If the number of antibodies tested is felt to be insufficient for evaluation, a repeated FNA, or a core biopsy in selected cases, should be considered. A comprehensive approach, including both clinical and cytologic findings should be attempted, as each case will pose different challenges.

A detailed IHC panel should include SMA, desmin, cytokeratin pool AE1/AE3, and S-100 as a melanocyte marker combined with thyroid markers, in order to help distinguish a sarcoma from other spindle cell malignancies [2]. From the clinical point of view, some clues should be factored into the equation, for example, the presence or absence of the regional lymph node involvement. Since it is rare to find a high-grade primary thyroid malignancy without regional lymph node involvement, such a diagnosis without cervical adenopathy should alert to the possibility of a metastatic lesion. This knowledge may alert the pathology lab that additional markers are needed and may prompt the laboratory to request additional tissue.

Currently, there is no definite curative pharmacologic treatment for metastatic uterine leiomyosarcoma. Regarding the surgical treatment for distant metastatic leiomyosarcoma to the thyroid, there is a paucity of data. Nixon et al. describe that for patients with malignancies with localized small volume metastasis to the thyroid considered for surgical therapy, it may be managed with thyroid lobectomy with appropriate margins [15].

In conclusion, the diagnosis of metastasis to the thyroid gland can be difficult, and it is associated with poor prognosis [2]. Thyroid cancers most commonly are of a primary origin and of low-grade cytology [2, 6]. However, when confronting a high-grade thyroid lesion, this should prompt us to consider metastasis as the possible etiology of a thyroid nodule [2]. Spindle cell tumors on thyroid cytology can be due to anaplastic thyroid cancer, poorly differentiated thyroid cancers, MTC, and sarcomas, among other etiologies. We emphasize the importance of a detailed history and physical examination, knowledge of the differential diagnoses, and their presentations in addition to adequately accompanying FNAC with the pertinent ancillary studies in order to differentiate primary thyroid entities such ATC from metastatic spindle cell tumors such a leiomyosarcomas.
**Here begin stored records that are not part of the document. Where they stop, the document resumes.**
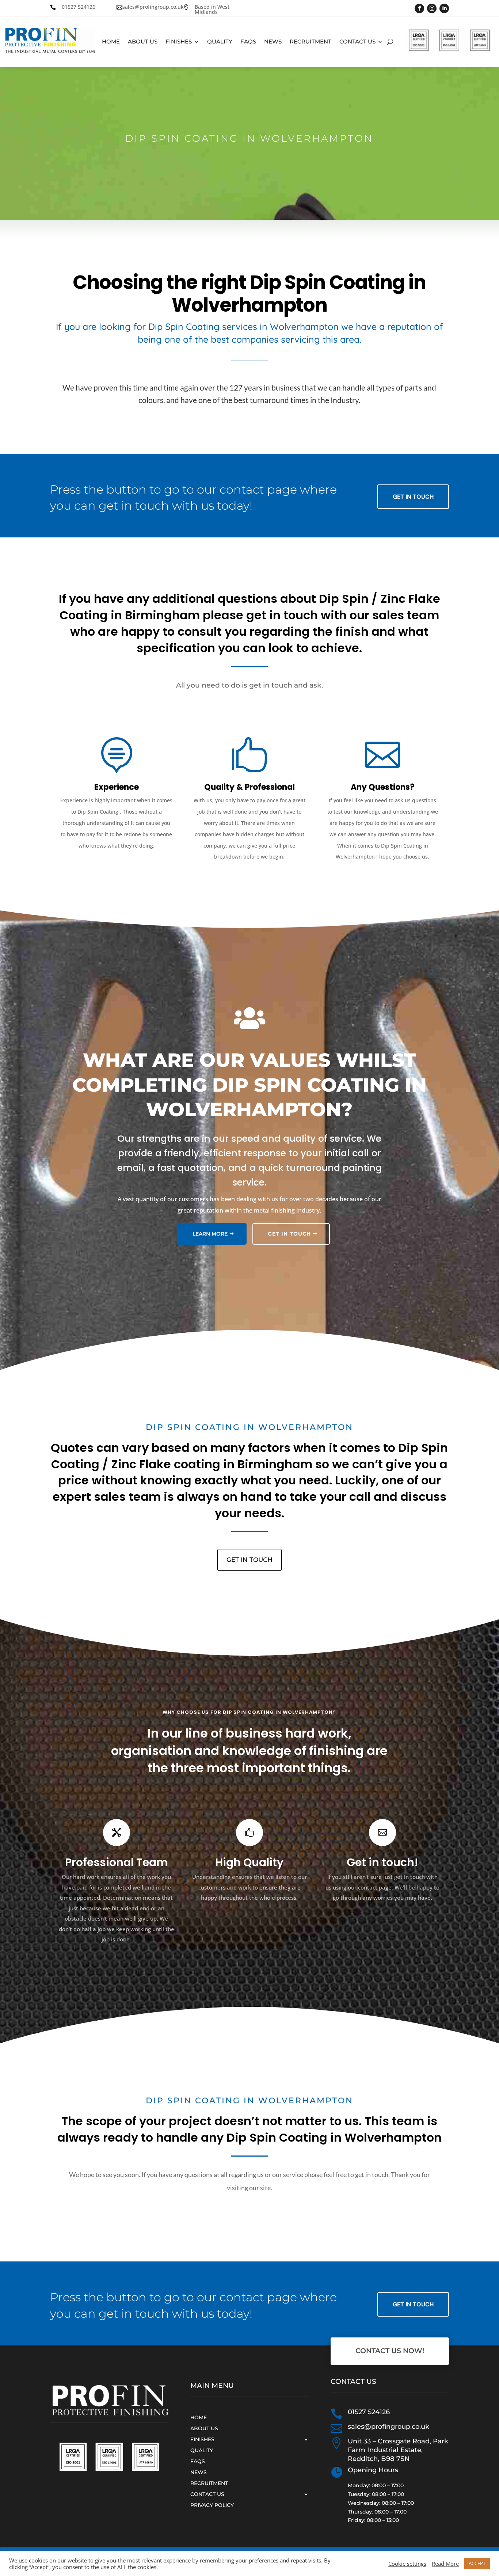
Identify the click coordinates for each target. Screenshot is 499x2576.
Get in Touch (413, 497)
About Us (142, 42)
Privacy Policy (212, 2505)
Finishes (178, 42)
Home (111, 42)
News (273, 42)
There are scant data pertaining to the treatment of aggressive distant metastatic disease.

Written consent was obtained from the patient for publication of the case.

Conflicts of Interest

The authors declare that they have no conflicts of interest.

Authors’ Contributions

Dr. Irizarry-Villafañe and Dr. Rivera-Santana were involved in the article review, manuscript writing, and revision. Dr. Mangual-García and Dr. González-Bóssolo are endocrinologists who were involved in manuscript revision. Dr. Trinidad-Hernández is an endocrinologist who was involved with patient care and manuscript revision. Dr. García-Maldonado and Dr. Carlo-Chévere are pathologists who were involved in manuscript revision.